══ Selection ══
Previously, I've discussed adding SMB storage to Proxmox, which I use on my virtualization server to store large static files such as OS installation isos and backup images of my VMs.
I back up my VMs at least once, if not twice a week, depending on the VM. However, over the course of several weeks, I have noticed this concerning trend in the size of my backup images:
In less than a week, my backup image had grown almost 2 GB! Seeing as how I only publish a post about once per week, and the size of my post's images total maybe a few megabytes, this was extremely concerning. Even more concerning was that I had storage growth like this across the board for my VMs (in hindsight, this turned out to be an important clue which we'll see later).
In today's article, I will show you how I monitor data usage (and growth) on my servers and how to use this information to troubleshoot such a case.
First, let's start off with some background information about my virtualization server. The first thing you need to know is that I use LVM thin pools for VM storage on my Proxmox server.
═══
▶ _Required work_
a) Reproduce the part of the article on Proxmox backups that runs from "I back up my" to "such a case.".
b) According to the article on Proxmox backups, by how much did the backup image grow in less than a week?
c) Decide whether each statement agrees with the article on Proxmox backups. Answer yes or no for each, and quote the words that decide it.
(i) The VMs are backed up at least once a week.
(ii) The SMB storage holds the VM storage on the Proxmox server.
(iii) The storage growth appeared in only one VM.
══ Data section ══
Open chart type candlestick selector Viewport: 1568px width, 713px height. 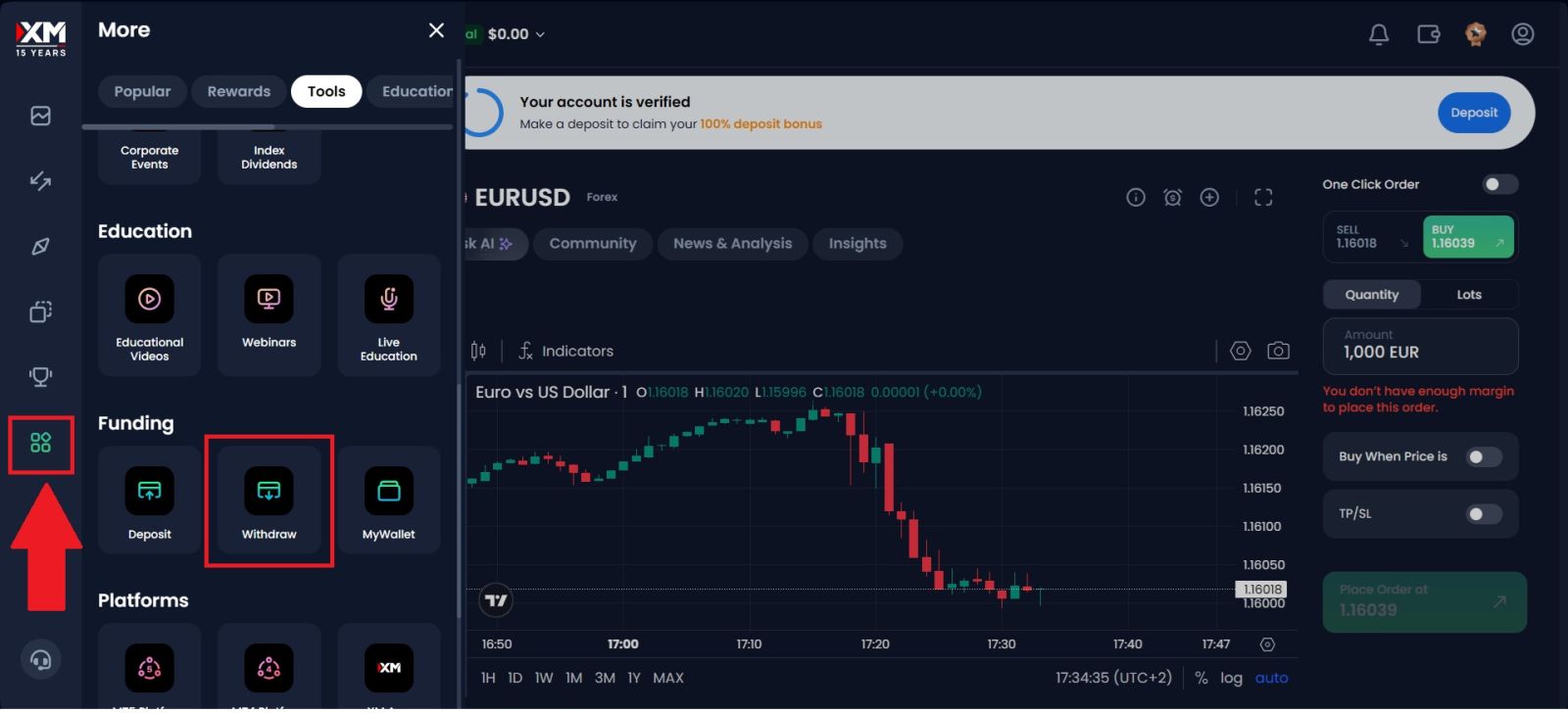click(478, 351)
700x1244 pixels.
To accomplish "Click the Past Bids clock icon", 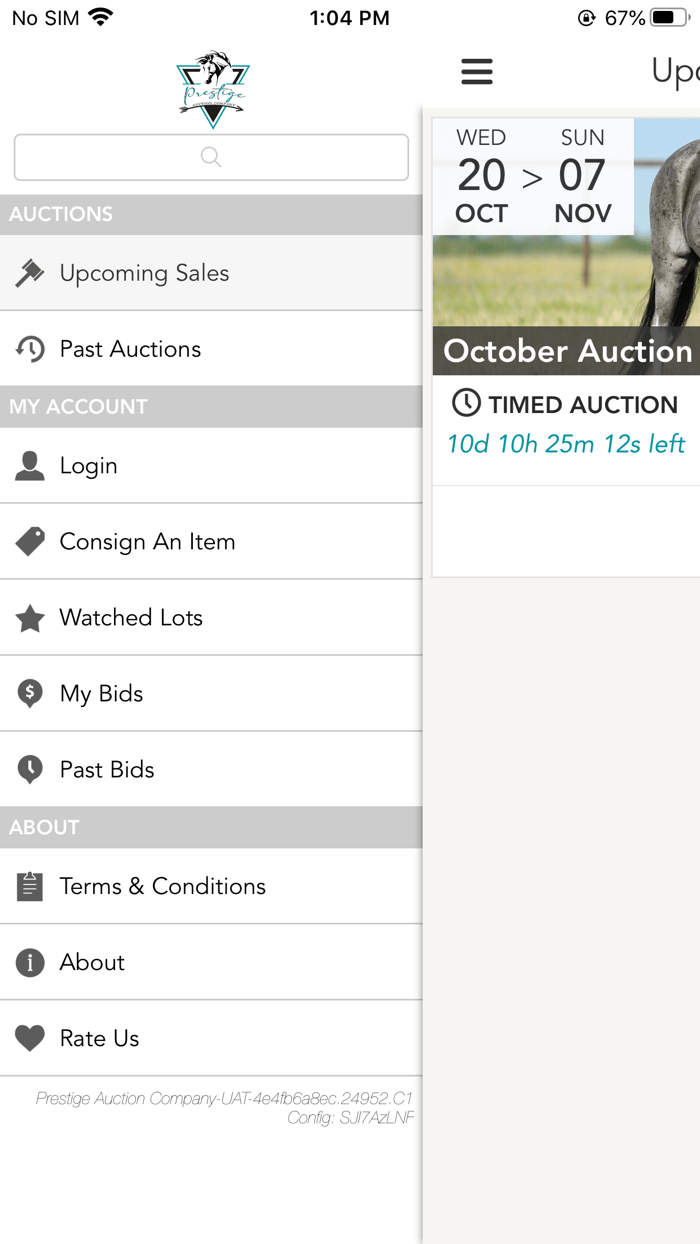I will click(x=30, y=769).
═══
▶ _Answers per task_
a)
I back up my VMs at least once, if not twice a week, depending on the VM. However, over the course of several weeks, I have noticed this concerning trend in the size of my backup images:
In less than a week, my backup image had grown almost 2 GB! Seeing as how I only publish a post about once per week, and the size of my post's images total maybe a few megabytes, this was extremely concerning. Even more concerning was that I had storage growth like this across the board for my VMs (in hindsight, this turned out to be an important clue which we'll see later).
In today's article, I will show you how I monitor data usage (and growth) on my servers and how to use this information to troubleshoot such a case.

b) Almost 2 GB.

c)
(i) Yes: "I back up my VMs at least once, if not twice a week, depending on the VM."
(ii) No: "I use LVM thin pools for VM storage on my Proxmox server."
(iii) No: "I had storage growth like this across the board for my VMs"